Sin dall’inizio del viaggio, che durerà tre mesi, i nostri due centauri tengono un diario, così al ritorno Andrea potrà raccontare alla mamma e al fratello le sue avventure; non sanno ancora che, una volta tornati a casa, quei semplici appunti di viaggio si trasformeranno in qualcosa di diverso, più grande, più completo. In un primo momento Franco pensa di stamparne cento copie, da distribuire a parenti e amici, ma poi un amico li legge, ne rimane colpito e presenta a Franco lo scrittore trevigiano Fulvio Ervas: tra i due inizia un dialogo destinato a durare più di un anno e a concludersi con l’uscita del romanzo “Se ti abbraccio non aver paura”, in vendita in tutte le librerie dall’aprile 2012.
Il libro riscuote un successo strepitoso, tanto che ad oggi è stato venduto in 300.000 copie e tradotto in dieci lingue, così per Franco e Andrea arriva la notorietà e si accendono le luci della ribalta: vengono invitati a partecipare a numerosi talk show e a varie trasmissioni televisive, la storia del loro viaggio on the road appare su molte testate nazionali ed estere e in breve tempo fa il giro del mondo, facendo conoscere al grande pubblico il problema dell’autismo, che è certamente una malattia terribile ma con la quale si può convivere e attraverso la quale, forse, è possibile anche trasmettere messaggi di speranza e felicità.
Vista la fortuna del primo libro, Franco e Andrea decidono di scriverne un altro da soli, senza intermediari; questa volta raccontano la storia di un viaggio ben più lungo e complicato del precedente, quello che ancora oggi stanno compiendo insieme lungo la strada della vita.

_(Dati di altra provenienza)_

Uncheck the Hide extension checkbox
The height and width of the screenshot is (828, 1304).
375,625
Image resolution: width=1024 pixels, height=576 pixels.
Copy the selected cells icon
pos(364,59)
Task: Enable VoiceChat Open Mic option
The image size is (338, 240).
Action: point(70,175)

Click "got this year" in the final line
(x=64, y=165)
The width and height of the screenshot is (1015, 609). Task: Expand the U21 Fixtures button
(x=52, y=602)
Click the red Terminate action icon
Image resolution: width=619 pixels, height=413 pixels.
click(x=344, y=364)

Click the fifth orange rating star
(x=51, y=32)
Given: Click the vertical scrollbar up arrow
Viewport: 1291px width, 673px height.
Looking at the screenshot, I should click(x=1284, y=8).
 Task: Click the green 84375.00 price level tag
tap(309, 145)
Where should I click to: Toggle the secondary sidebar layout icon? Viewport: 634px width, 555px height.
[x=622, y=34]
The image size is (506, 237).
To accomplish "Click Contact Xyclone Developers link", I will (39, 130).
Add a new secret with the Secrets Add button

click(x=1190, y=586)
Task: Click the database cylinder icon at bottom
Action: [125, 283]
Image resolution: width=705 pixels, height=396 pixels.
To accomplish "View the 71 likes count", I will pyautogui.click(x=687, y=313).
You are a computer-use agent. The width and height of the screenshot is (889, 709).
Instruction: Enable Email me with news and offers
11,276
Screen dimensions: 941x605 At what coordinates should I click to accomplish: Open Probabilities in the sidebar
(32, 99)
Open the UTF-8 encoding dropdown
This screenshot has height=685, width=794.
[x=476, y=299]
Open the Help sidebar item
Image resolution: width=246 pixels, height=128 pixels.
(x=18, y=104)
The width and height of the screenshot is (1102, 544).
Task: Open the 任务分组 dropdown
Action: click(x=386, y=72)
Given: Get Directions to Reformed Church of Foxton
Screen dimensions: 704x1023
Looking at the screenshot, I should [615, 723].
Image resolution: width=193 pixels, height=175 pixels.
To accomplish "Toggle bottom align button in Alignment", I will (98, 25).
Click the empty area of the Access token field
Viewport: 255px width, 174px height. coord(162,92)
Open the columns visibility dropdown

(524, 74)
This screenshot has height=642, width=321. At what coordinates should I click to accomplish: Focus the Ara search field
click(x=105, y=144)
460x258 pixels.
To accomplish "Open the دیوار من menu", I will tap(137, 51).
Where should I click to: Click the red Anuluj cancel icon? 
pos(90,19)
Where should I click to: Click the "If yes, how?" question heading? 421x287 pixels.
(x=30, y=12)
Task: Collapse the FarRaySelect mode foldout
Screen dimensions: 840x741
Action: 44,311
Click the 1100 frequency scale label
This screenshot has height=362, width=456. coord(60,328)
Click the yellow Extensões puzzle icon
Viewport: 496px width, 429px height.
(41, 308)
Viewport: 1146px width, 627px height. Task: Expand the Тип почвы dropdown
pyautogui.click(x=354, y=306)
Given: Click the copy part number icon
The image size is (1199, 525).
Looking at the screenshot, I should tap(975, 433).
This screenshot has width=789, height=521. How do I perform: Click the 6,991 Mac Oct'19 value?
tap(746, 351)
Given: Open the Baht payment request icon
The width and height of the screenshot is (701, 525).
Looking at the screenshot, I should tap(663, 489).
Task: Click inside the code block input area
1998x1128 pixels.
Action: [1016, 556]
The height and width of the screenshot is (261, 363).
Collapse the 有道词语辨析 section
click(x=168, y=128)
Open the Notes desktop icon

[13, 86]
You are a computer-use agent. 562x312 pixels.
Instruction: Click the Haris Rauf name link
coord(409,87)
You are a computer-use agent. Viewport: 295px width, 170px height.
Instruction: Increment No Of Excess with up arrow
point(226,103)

In “Sono graditi visi sorridenti” (pubblicato a novembre 2013 da Feltrinelli) il viaggio è raccontato dall’inizio, da quando Franco è un ragazzo che fa il cameriere nell’albergo di famiglia, e arriva fino al 2013, quando Andrea è un bellissimo ragazzo ventenne che sa di essere autistico, quindi “diverso”, ma è comunque convinto di poter aiutare gli altri attraverso la sua esperienza: Penso che la mia storia possa aiutare altri ragazzi ma non voglio dare un’immagine sbagliata. […] Vita bella sembra la nostra ma molto soffriamo ogni giorno. Io vorrei che si ricordasse anche questo. (Andrea, maggio 2012, cit. in Franco e Andrea Antonello, “Sono graditi visi sorridenti”, Feltrinelli, 2013 – p. 198).
Nel libro si parla anche dei progetti della fondazione “I bambini delle fate” per il prossimo futuro; tra questi spicca l’iniziativa “Sporcatevi le mani” (http://www.sporcatevilemani.it/sq/40730-homepage), un’avventura appena cominciata che per la prima volta coinvolge i privati: se cento persone residenti in una provincia italiana donano mensilmente almeno 20 € a testa, è possibile assicurare a un ragazzo autistico o con disabilità intellettive l’accesso ad un percorso riabilitativo personalizzato, analogo a quelli finora seguiti da Andrea. Nel suo primo anno di vita quest’iniziativa ha coinvolto circa quattrocento donatori e ridato speranza a ventotto ragazzi residenti nelle province di Vicenza, Treviso, Brescia e Taranto, ma l’obbiettivo a medio e lungo termine è di finanziare almeno un progetto in ogni provincia; anche per questo, dal 21 luglio al 30 agosto scorso, Franco e Andrea hanno visitato in moto tutte le regioni italiane, per parlare di autismo, ma soprattutto per abbracciare quanta più gente possibile e far capire che sporcarsi le mani non è sempre sbagliato, anzi, spesso è proprio la cosa più giusta da fare!